I had been using Microsoft Outlook’s Focus Time feature for some time. It allows you to block out up to two hours a day automatically two weeks in advance. Before this year, I had given away the time cheaply, telling people to schedule in time. This had two terrible effects. The first was obvious. I was overwhelmed with meetings and had no thinking time. The second and larger consequence was that I had trained my colleagues to ignore times in my schedule when I was busy. The calendar tetris increased and my thinking time disappeared completely as a result.

This reset would mean nothing without applying some discipline on myself and my calendar. Since January, I've been protecting my focus time, and have become way more effective as a result, both in meetings and outside them. The only invitations I now accept have to work around meetings that have already been scheduled. I told everyone with whom I met regularly that I would be expecting to know the meeting’s agenda or at least its purpose before I would attend, and I could use my new-found focus time to prepare.

It's Not Nirvana

As with so many things, the key to happiness is accepting your lack of control. I still sacrifice some focus time, and find myself having to reschedule recurring meetings on occasion. I can’t pretend that things are perfect and my days are universally well-ordered.

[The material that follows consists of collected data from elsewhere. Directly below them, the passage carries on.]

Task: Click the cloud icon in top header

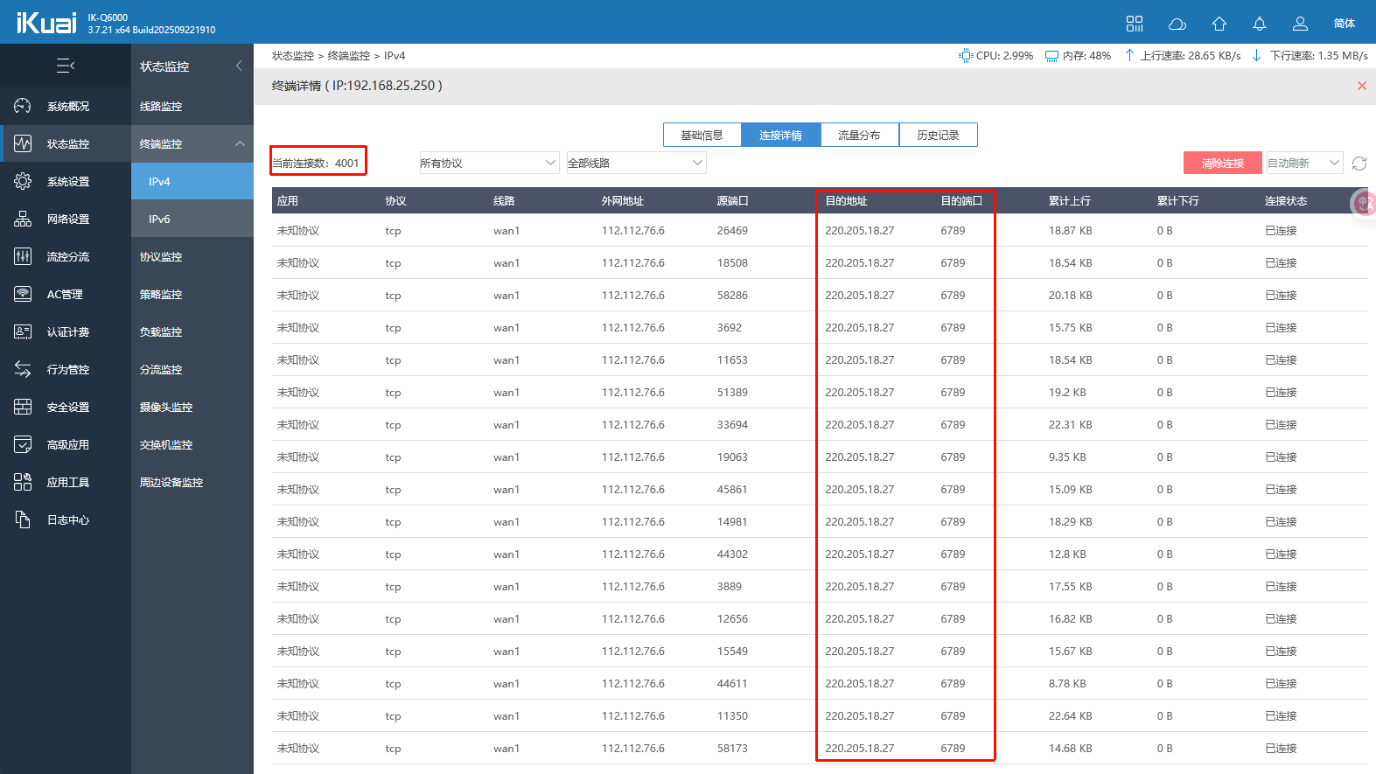Action: [x=1177, y=24]
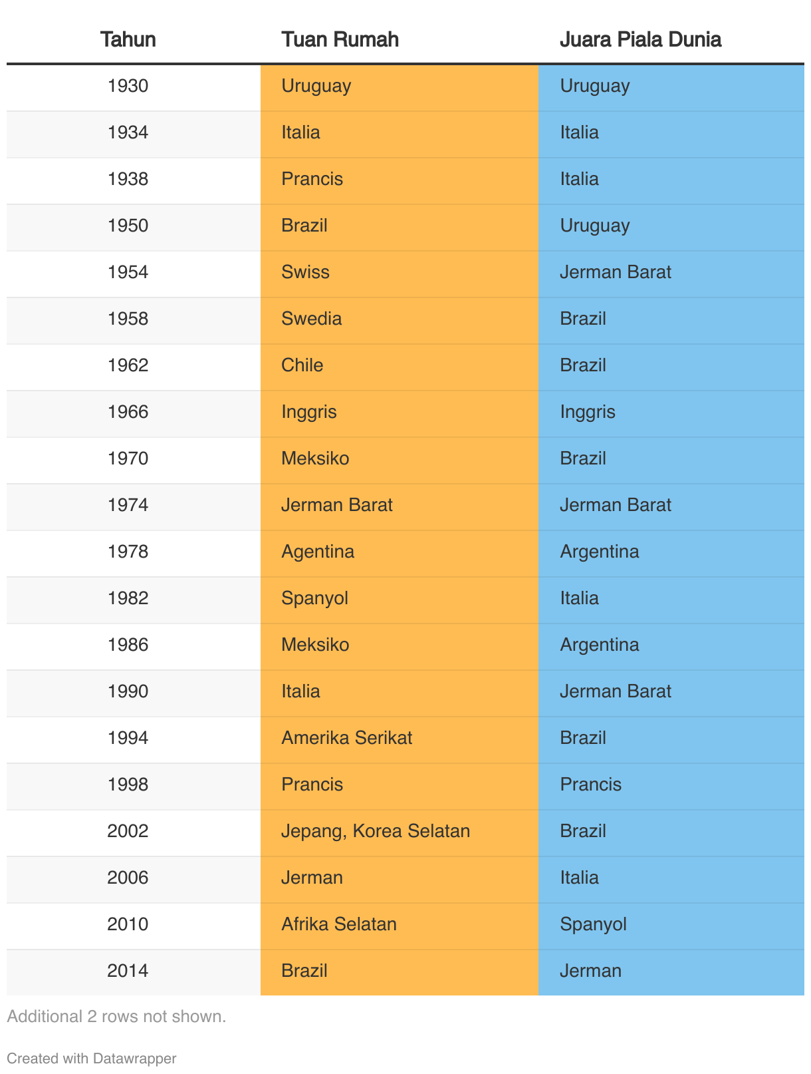811x1074 pixels.
Task: Select the 2006 year cell
Action: (x=128, y=878)
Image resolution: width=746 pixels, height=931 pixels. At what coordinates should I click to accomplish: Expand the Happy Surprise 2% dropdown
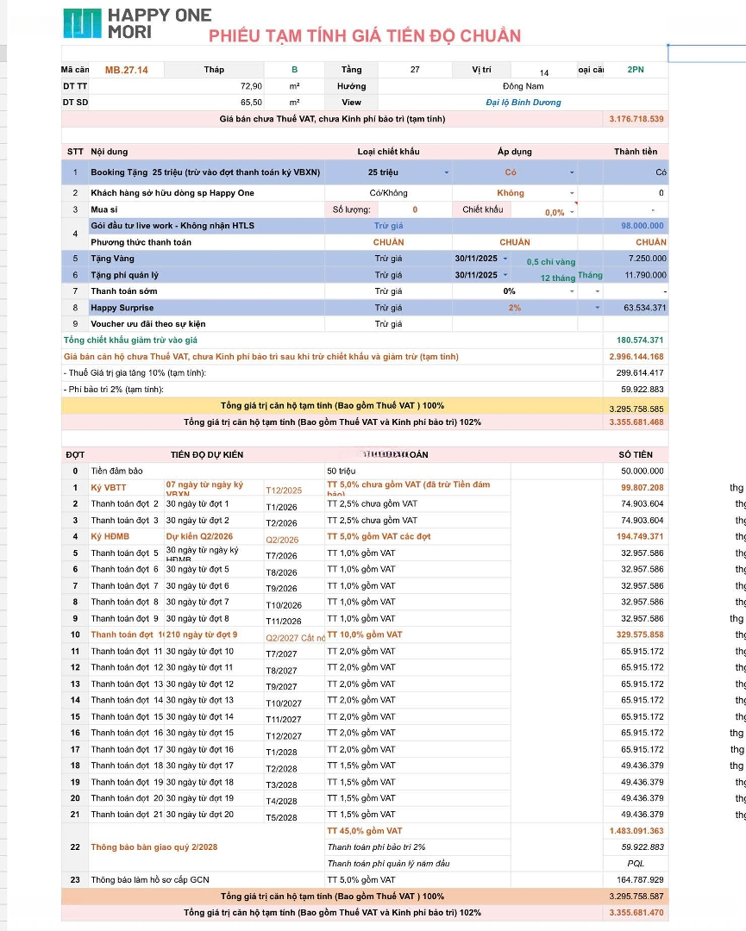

I still spend time at the start of the week moving things around, so that I only have one meeting at any one time that week. The occasional unmissable (and unmovable) meeting still falls from the sky, but I have reached the point where I decline a number of meetings (offering a rescheduled option) so that my calendar is manageable and no longer a major source of stress.

Here are some tips that I learned that I hope can help you.

Tips

1. Get over yourself

If you’re attending meetings out of FOMO, then get over yourself. Think of all the more valuable ways you could be spending your time instead of in meetings. Nobody wants to hear about all the meetings you have to attend, and the fact is, you don’t need to go to all of them.

If you’re a leader and you are in all of your team’s meetings, you may think you’re an empowering leader where you’re always accessible. Your team probably think you’re a control freak and have little or no psychological safety. Trust them to do it without you sometimes. You'll be amazed at the results.

2. Create space

Restructure your calendar. If you’re scheduling multiple meetings in a row, recurring or otherwise, give yourself time between them. I have found that scheduling 30-minute meetings for 25 minutes or reducing one hour to fifty minutes has made no difference whatsoever. The time still gets used up. What has helped is creating real space between calls, so that if you have a meeting scheduled to finish on the hour, start your next call at 15 minutes past. It’s unlikely that anyone will insert anything meaningful into a 15 minute gap, and it gives you important mental breathing room.

3. Start with why

If you’re creating a meeting, or being invited to one, make sure you share an agenda, or at least the meeting’s purpose and then stick to it. Don’t drop extra topics in at the last minute. Respect people’s time.

4. Value asynchronicity

Prize asynchronous communication. Does your meeting need to be a meeting? If it’s an update, can it be sent by email or Slack? If it’s a conversation starter or sharing an idea,, would a Slack channel be more effective for gathering views or feedback?

5. Plan ahead

Prepare. Show respect for the meeting and your colleagues by being ready for it. There are few things worse than spending the first 10 minutes of a 25 minute meeting refamiliarising people with the topic. It wastes people's precious time. If you're not ready, postpone the meeting. You and your team deserve better.

6. Take lunch

You deserve it. Once we started meeting in-person again, my colleagues and I remarked how we never had lunch at home. Take lunch. You need a breather. Just because you can turn your camera off and swallow a sandwich doesn't mean you should. Your body will thank you.

7. Keep at it

Like any change, it’s hard at first when you take hold of your calendar. But if you don’t decide what’s valuable and schedule your time accordingly, someone else will do it for you. Persevere. It will be worth it. You can win Calendar Tetris.